═════ RECORDS PROVIDED ═════
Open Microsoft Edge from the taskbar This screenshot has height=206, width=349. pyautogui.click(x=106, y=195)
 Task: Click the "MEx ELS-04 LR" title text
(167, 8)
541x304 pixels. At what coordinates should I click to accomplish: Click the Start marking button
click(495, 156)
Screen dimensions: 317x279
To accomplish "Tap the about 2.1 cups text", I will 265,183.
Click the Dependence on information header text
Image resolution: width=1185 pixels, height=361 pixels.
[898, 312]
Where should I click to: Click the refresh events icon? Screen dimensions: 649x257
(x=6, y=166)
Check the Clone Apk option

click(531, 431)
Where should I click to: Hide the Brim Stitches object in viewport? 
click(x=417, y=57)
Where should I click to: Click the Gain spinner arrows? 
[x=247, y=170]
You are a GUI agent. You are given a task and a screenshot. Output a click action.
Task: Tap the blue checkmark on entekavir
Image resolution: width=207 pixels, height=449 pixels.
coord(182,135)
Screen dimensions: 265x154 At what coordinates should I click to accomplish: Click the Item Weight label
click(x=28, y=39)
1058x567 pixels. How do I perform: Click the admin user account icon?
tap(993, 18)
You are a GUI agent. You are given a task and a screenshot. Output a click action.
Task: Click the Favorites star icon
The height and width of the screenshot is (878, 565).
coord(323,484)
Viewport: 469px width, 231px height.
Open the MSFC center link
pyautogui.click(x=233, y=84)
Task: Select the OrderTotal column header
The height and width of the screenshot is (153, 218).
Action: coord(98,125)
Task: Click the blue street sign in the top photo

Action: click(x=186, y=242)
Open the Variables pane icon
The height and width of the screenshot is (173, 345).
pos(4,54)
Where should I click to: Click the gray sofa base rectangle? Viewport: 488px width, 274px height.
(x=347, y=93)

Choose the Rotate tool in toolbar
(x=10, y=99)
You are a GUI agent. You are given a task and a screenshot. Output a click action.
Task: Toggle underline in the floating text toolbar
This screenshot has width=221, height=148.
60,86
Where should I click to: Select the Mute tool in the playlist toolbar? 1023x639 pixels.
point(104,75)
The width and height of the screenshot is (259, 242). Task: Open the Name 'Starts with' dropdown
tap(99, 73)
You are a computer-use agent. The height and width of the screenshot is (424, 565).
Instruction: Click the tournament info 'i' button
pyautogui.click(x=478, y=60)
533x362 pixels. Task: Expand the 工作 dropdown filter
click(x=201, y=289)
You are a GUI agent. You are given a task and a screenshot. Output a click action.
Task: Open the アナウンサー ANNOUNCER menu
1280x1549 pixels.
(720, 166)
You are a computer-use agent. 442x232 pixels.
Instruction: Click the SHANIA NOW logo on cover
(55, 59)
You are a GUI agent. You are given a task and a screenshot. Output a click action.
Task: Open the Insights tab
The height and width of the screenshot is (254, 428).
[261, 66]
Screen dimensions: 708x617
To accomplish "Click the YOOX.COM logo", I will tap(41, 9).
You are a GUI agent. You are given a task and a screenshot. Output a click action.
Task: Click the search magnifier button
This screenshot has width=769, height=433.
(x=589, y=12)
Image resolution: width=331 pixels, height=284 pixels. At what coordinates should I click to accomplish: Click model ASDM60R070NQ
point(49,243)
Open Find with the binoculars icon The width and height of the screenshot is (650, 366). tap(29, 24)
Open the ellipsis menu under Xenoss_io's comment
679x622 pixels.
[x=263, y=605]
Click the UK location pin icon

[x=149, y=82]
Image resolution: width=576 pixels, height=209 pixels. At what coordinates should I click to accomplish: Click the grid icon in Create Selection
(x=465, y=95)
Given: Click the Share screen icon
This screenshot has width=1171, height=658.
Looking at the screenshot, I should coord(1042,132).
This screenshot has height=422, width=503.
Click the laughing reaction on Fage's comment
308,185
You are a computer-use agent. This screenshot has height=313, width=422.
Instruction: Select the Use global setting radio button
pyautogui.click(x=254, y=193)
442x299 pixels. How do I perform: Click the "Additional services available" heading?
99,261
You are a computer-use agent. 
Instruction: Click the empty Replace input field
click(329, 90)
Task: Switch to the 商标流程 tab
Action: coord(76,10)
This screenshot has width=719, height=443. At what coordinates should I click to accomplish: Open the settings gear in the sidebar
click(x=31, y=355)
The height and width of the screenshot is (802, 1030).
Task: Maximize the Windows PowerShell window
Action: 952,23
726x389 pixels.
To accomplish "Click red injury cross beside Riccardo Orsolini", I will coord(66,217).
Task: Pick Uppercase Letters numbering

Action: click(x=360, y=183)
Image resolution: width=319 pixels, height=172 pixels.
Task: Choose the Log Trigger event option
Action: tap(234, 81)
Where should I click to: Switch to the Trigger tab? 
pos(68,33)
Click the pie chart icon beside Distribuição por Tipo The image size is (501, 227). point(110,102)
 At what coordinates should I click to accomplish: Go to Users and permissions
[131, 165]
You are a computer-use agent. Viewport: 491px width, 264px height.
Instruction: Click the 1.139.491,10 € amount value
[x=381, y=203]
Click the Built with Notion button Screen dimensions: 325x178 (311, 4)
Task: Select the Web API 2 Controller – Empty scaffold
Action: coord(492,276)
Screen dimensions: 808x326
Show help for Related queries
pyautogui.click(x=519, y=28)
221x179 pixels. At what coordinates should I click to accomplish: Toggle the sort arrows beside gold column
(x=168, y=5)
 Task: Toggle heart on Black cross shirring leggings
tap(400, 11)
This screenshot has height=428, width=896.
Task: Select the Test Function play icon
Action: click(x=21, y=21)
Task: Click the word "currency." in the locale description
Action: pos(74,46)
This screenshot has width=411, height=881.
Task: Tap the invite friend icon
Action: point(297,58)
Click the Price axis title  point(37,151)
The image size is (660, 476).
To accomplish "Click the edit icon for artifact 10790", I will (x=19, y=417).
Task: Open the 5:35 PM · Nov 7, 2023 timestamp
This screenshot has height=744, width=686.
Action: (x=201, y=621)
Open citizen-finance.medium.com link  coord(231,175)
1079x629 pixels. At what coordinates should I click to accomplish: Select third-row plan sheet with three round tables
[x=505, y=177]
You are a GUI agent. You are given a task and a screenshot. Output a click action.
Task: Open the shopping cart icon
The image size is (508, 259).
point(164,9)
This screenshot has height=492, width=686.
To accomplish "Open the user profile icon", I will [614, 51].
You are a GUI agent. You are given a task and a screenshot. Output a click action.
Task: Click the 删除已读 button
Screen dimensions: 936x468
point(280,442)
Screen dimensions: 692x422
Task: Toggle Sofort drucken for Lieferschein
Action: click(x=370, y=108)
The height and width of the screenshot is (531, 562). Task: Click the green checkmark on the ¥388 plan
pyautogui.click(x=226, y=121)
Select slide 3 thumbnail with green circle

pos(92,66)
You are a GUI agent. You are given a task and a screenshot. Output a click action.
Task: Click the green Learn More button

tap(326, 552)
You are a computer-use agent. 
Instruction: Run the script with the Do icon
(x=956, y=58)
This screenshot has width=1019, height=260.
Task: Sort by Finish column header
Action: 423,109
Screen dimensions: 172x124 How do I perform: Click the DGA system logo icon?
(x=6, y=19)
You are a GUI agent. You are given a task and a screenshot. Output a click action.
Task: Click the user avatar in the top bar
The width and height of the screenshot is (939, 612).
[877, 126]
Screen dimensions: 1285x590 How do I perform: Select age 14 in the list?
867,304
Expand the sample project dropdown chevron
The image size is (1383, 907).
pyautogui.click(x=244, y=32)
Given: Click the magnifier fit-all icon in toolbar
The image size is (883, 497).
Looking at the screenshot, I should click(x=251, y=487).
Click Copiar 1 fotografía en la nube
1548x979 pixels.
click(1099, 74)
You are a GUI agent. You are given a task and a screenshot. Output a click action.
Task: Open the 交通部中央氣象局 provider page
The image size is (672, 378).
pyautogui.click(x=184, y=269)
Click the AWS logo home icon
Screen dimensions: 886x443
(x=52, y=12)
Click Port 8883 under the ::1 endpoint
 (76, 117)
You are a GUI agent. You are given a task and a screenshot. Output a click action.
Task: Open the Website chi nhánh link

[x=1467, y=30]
═════
TASK GOAL | Could you transcribe the entries above word for word, from the line with "Where should I click to: Click the Gain" down to the line with "Task: Toggle underline", keeping both?

EXERCISE OUTPUT |
Where should I click to: Click the Gain spinner arrows? 
[x=247, y=170]
You are a GUI agent. You are given a task and a screenshot. Output a click action.
Task: Tap the blue checkmark on entekavir
Image resolution: width=207 pixels, height=449 pixels.
coord(182,135)
Screen dimensions: 265x154 At what coordinates should I click to accomplish: Click the Item Weight label
click(x=28, y=39)
1058x567 pixels. How do I perform: Click the admin user account icon?
tap(993, 18)
You are a GUI agent. You are given a task and a screenshot. Output a click action.
Task: Click the Favorites star icon
The height and width of the screenshot is (878, 565).
coord(323,484)
Viewport: 469px width, 231px height.
Open the MSFC center link
pyautogui.click(x=233, y=84)
Task: Select the OrderTotal column header
The height and width of the screenshot is (153, 218).
Action: coord(98,125)
Task: Click the blue street sign in the top photo

Action: click(x=186, y=242)
Open the Variables pane icon
The height and width of the screenshot is (173, 345).
pos(4,54)
Where should I click to: Click the gray sofa base rectangle? Viewport: 488px width, 274px height.
(x=347, y=93)

Choose the Rotate tool in toolbar
(x=10, y=99)
You are a GUI agent. You are given a task and a screenshot. Output a click action.
Task: Toggle underline in the floating text toolbar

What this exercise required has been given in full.